EXTRAIT CHOISI:
□ □ □ □ □

Economie et déséconomies de l'attention


Tim Wu, The Attention Merchants: The Epic Scramble to get inside our heads, Borzoï Book (Alfred A. Knopf), 416 p., 2016, 15,59$ (ebook)

Tim Wu, diplômé de Harvard Law School, est Professeur de droit à Columbia University. On lui doit d'avoir forgé et développé la notion cruciale de neutralité du Net.
Son ouvrage parcourt l'histoire de la publicité et des médias. Sa thèse est simple : la publicité vole l'attention des internautes, entre autres, pour financer les médias. Les médias revendent à des annonceurs l'attention qu'ils captent. Entreprises bifaces donc (cf. Jean Tirole). Les consommateurs prêtent attention...
L'attention correspond-t-elle à l'engagement, notion vague et floue. Consommer les médias, c'est vendre son attention, son âme aux diables publicitaires ou acheter un service, un produit, une série, un magazine avec son attention. En fait, l'attention ne peut guère se mesurer que comme de la durée de contact (completion rate). Troc donc ("to pay attention", dit-on en anglais). Encore que désormais, l'internaute peut bloquer la publicité, ce qui est depuis toujours possible pour le lecteur de journal, de magazine, le téléspectateur, l'auditeur de la radio ou le passant dans la rue. Ne faut-il pas faire attention pour ne pas faire attention à la publicité ! Contre l'inattention, il y a le placement (du message, du produit) et surtout la création qui cherche se faire remarquer. Si la création est bonne, il faut peu de répétition et il n'est point n'est besoin de bloquer la publicité.

□ □ □ □ □

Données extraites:

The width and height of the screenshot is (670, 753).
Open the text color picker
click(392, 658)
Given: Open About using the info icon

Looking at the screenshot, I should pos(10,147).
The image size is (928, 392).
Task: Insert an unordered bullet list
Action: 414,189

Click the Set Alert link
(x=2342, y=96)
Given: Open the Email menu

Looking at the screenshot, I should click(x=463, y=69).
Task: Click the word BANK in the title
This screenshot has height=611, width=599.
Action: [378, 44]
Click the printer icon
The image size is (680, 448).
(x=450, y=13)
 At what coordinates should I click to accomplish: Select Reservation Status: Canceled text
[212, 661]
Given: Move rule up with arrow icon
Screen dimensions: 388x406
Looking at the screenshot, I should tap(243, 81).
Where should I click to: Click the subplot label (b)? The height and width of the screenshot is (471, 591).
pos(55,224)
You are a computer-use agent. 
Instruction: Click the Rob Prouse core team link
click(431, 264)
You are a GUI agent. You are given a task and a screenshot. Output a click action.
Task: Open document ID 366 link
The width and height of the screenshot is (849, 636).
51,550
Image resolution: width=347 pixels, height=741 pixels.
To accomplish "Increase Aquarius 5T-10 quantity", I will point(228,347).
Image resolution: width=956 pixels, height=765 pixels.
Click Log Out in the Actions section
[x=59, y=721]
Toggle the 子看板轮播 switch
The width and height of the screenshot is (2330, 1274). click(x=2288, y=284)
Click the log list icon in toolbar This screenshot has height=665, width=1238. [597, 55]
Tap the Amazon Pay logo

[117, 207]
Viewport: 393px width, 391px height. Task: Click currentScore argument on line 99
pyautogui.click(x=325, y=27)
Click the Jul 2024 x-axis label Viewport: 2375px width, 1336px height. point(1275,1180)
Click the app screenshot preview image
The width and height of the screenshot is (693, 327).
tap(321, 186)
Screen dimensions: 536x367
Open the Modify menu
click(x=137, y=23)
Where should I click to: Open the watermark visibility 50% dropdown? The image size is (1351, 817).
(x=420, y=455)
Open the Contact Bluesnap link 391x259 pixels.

□ □ □ □ □

Reproduisez mot pour mot la partie de l'extrait sur l'économie de l'attention qui commence par les mots contenant "Economie et déséconomies" et se termine par "2016, 15,59$ (ebook)". Ces données sont un matériau à part, sans lien avec l'extrait.

Economie et déséconomies de l'attention


Tim Wu, The Attention Merchants: The Epic Scramble to get inside our heads, Borzoï Book (Alfred A. Knopf), 416 p., 2016, 15,59$ (ebook)